The point is that if you want to compare returns, it is best to do so on an annualized basis.
Every market participant is different and has a unique approach to participating in the market. As they experience market cycles and progress, their style changes. The risk they are willing to take in the market also defines their style. They can be classified as either traders or investors, regardless of their work.
A trader is someone who sees an opportunity and initiates a trade with the expectation of profitably exiting at the earliest opportunity. A trader has a very short-term view of markets. Traders are alert during market hours and constantly evaluate opportunities based upon risk and reward. He doesn't care if he goes long or short. Later, we will talk about what it means to go long or short.

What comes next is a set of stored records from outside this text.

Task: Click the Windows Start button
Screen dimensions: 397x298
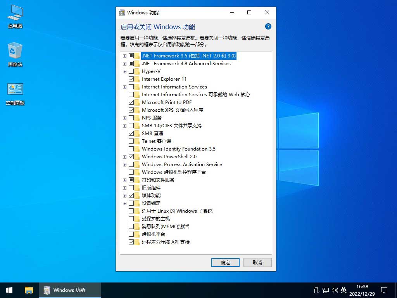Action: pyautogui.click(x=9, y=290)
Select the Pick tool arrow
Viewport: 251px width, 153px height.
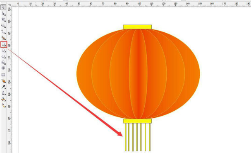(3, 7)
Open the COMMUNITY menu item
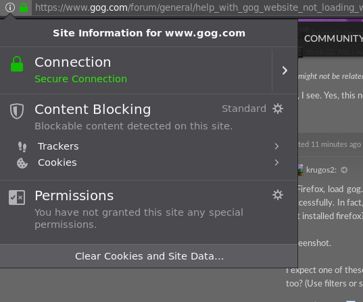 point(333,38)
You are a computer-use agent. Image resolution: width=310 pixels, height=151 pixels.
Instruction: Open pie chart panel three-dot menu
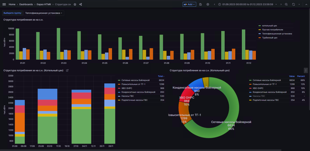pos(306,70)
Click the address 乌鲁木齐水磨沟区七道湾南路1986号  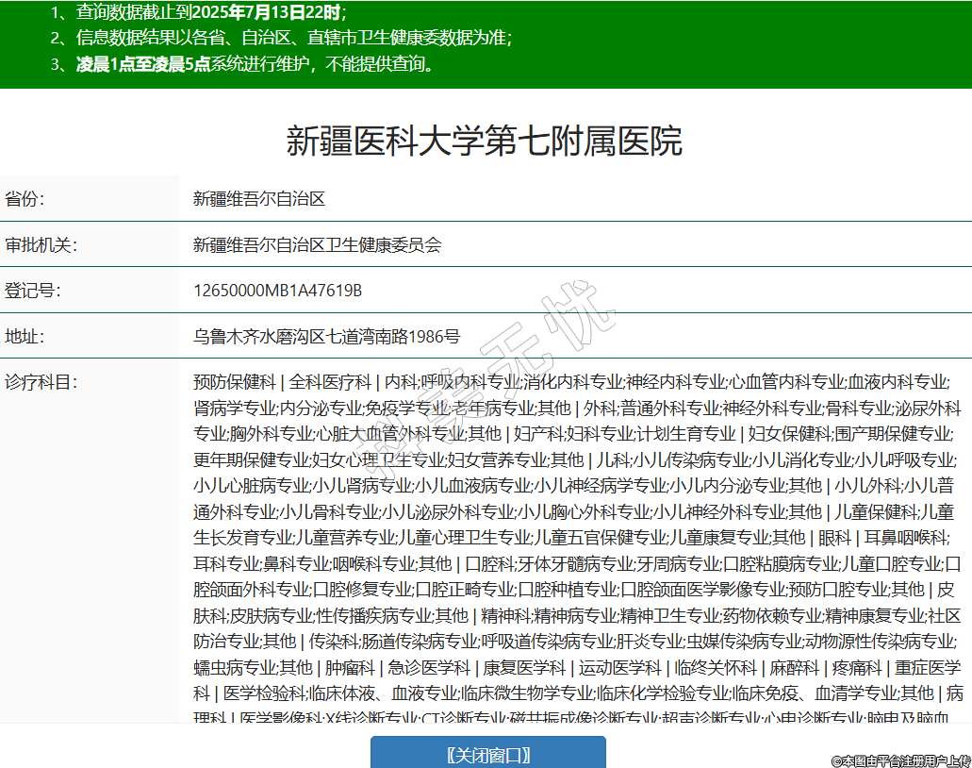326,337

There are many types of traders:
The world has witnessed some of the most successful traders: Ed Seykota and George Soros, Paul Tudor, Micheal Steinhardt, Van K Tharp, Stanley Druckenmiller, etc.
Investors are people who purchase stock in expectation of significant stock appreciation. He is willing and able to wait for the stock to develop. Investors typically hold their investments for a few years. There are two types of investors that are most popular.
Charlie Munger and Peter Lynch are some of the most famous investors that the world has ever seen: Benjamin Graham, Benjamin Graham, Thomas Rowe. Warren Buffett, John C Bogle, and John Templeton are just a few.
What kind of market participant do you want to be?